How Can Mindful Eating Help You Reduce Stress & Anxiety Around Food?
Let's dive into the Mindful Eating practice together. There are going to be a lot of questions to ask yourself, as it's a new area to be explored. We need to bring your focus more on your inner world instead of listening to external sources. Take your time with these steps
1. Increase Your Self Awareness
One thing that can be extremely jarring yet educational for your to do with yourself, is to try and gain more self-awareness for a few moments.
- What do your eating habits look like?
- Are you a fast eater?
- Do you ever sit quietly and chew your food or shovel food into your mouths at such a rate that you don't even truly enjoy the food that you're eating and it's almost joyless?
- Do you ever skip meals and overeat at night?
- Are you may be relying on food to regulate your emotions (angry, stressed, sad, happy)?
- Whenever you sit down to eat, please try to notice how you feel before you begin to eat, during, and more importantly after eating. Maybe take a few mental or physical notes on what's going on in your head when you eat?
- Is your mind jumping all over the place and there is no space for experiencing flavours/ textures?
- Do you actually enjoy your food? If not, can you tune into your body more and think of something you would eat instead? Why is that?
Try to reflect on these questions before, during, and after you finished with your meal. Practice this step a few times until it becomes more natural.
2. Take a Moment to Taste
Have you ever gotten a meal, only to discover that it's completely subpar, and you ate it just to get it over with?
It's important to begin to draw distinctions between the meals that you enjoy and the meals that you are just eating out of boredom. You might be surprised that you don't pay much attention to some meals and that eating is just a formality to begin or end the day. Taking an inventory of what you feel will help you to make better choices, and you know that higher-quality healthy foods will almost always taste a lot better. The whole point of taking a moment and slowing down is to shift your focus from being always in a rush and obsessing over numbers.

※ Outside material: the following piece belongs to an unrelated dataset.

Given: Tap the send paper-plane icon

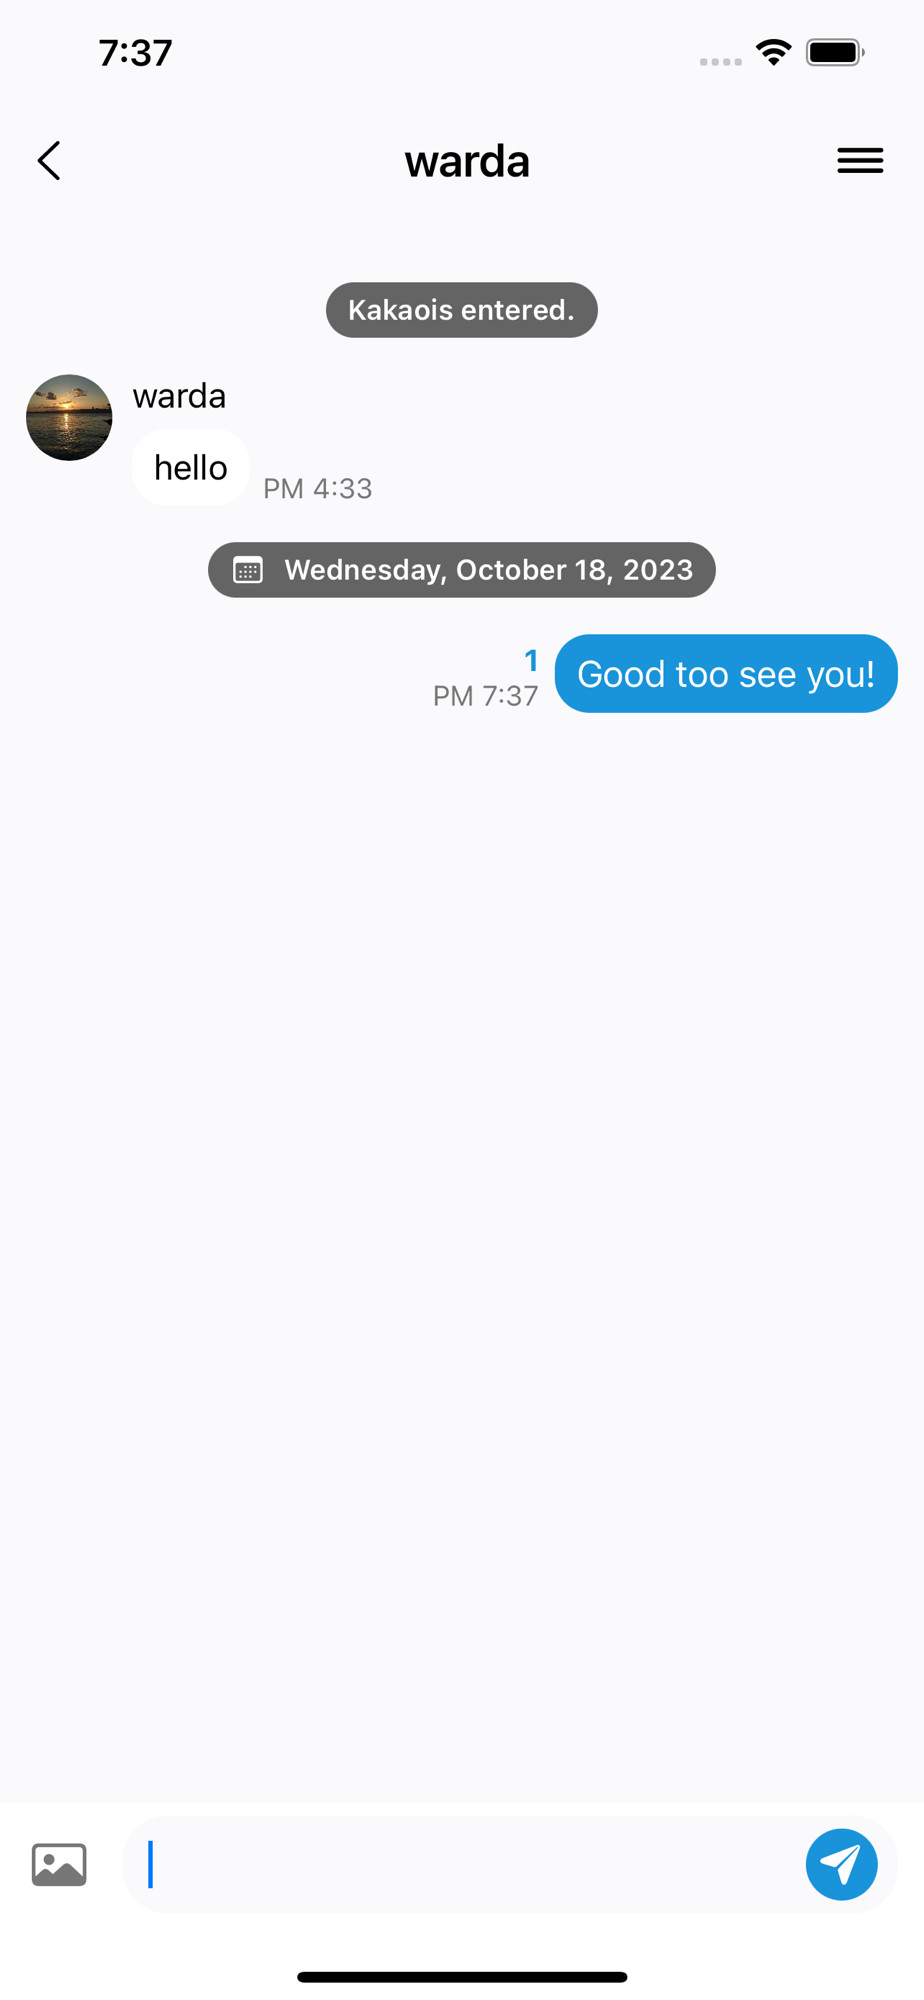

You need to explore other aspects of food and eating, in general, to be able to distance yourself from the stress and anxiety around them.
So, what we would highly recommend is to take a deep breath before the first bite, look at the food in front of you, analyse the texture of it, what it smells like, and try to visualise what's going to taste like when you finally have the full bite.
3. Avoid the Tech Zombie Binge
Eating with our phones in our hands or with the TV on is a very common way to relax and switch our minds off the day's struggles. This absent-minded eating can lead to losing control and track of the amount of food you consume, and you might end up finishing an entire bag of snacks that were meant to last for a week.
If you are less distracted, it's easier to be more mindful of how much food you are eating and whether you like it or are just on autopilot. The time you spend with your food should be spent developing good habits that lay the path for better, more healthy choices in the future.